Roberto Ariel González
Era un pibe normal. Demasiado. Llevaba un nombre de pila muy común y un apellido popular. Tenía que ser muy bueno para diferenciarse del resto. Y eso conspiró contra su estabilidad en el fútbol. Tras 10 partidos en la Primera de Rosario Central (1994/95), el volante se miró a los ojos con su compañero Mario Gori y ambos se preguntaron: ¿Por qué no nos vamos a robar a Estados Unidos?
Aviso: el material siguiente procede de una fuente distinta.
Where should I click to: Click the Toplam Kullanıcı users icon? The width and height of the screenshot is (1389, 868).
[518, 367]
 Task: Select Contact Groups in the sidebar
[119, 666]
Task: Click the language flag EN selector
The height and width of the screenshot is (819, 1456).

Así fue como se metieron dentro de un paquete que habían armado los representantes Ricardo Schlieper y Jorge Balbis. La idea de poblar la liga yanqui con jugadores latinoamericanos parecía ser la salvación de varios. Pero no fue todo color de rosa.
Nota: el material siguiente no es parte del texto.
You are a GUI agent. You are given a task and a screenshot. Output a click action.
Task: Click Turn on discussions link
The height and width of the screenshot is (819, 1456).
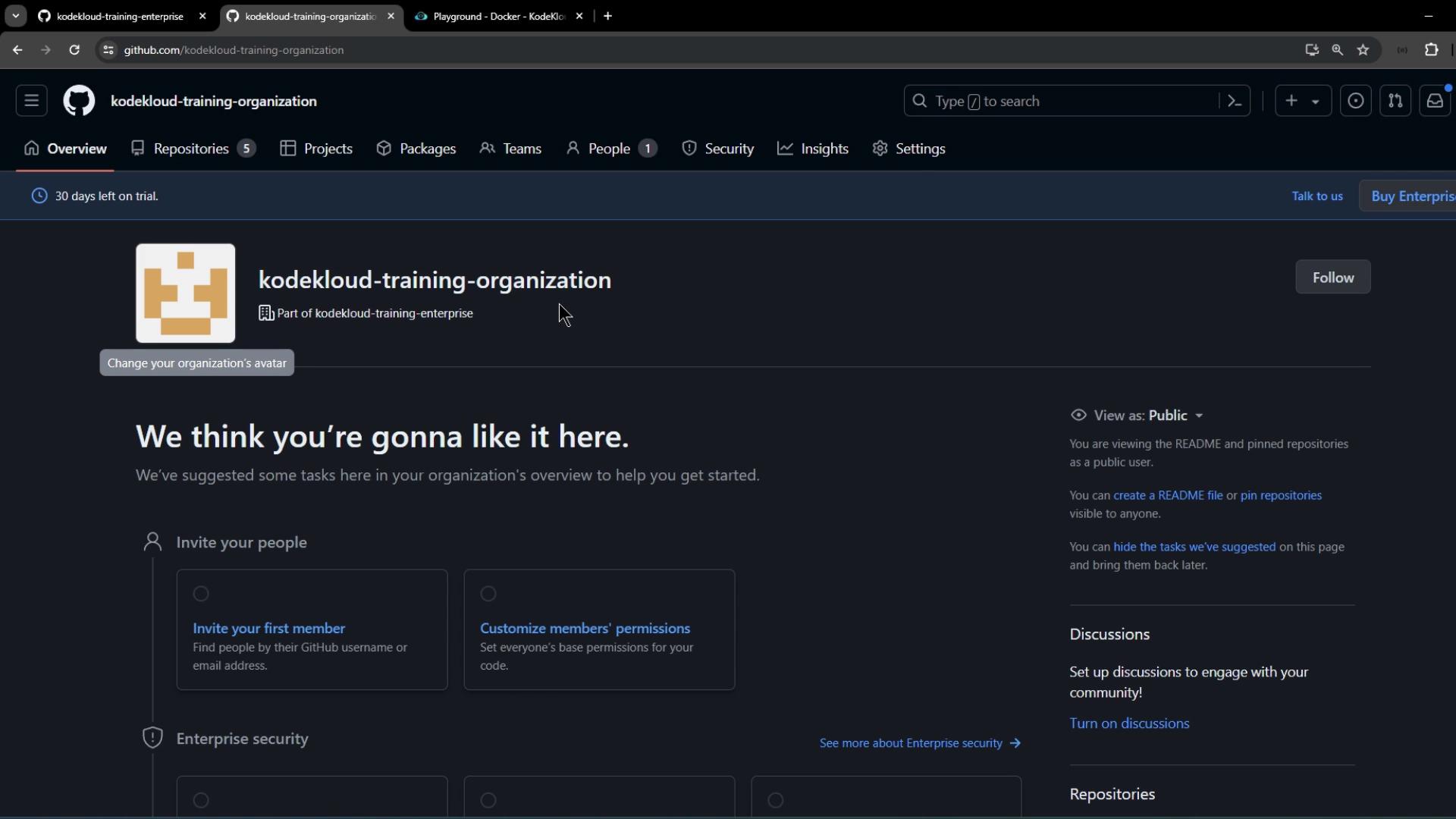pyautogui.click(x=1128, y=723)
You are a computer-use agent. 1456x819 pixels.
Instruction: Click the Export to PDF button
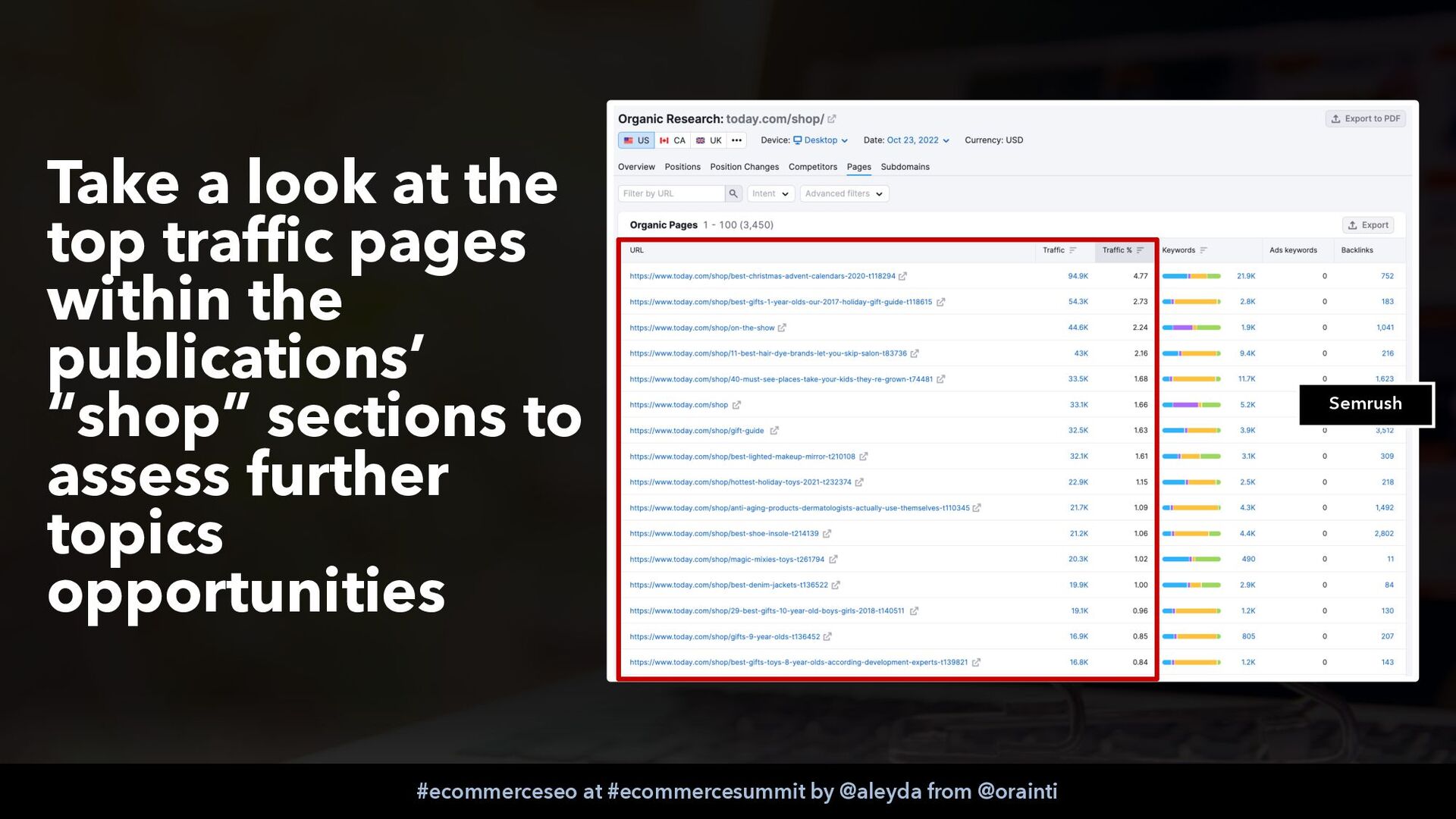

Luego de algunas pruebas, Gori quedó en el plantel del Miami Fusion y un tiempo más tarde, ya defendiendo al DC United, fue acusado de violación.
Nuestro homenajeado, en cambio, no superó la evaluación para ingresar al maravilloso mundo de la MLS y se perdió de actuar en el mismo país donde triunfan Darío Sala, Juan Carlos Toja y Carlitos Marinelli. Después desapareció entre la multitud, como cualquier Roberto González.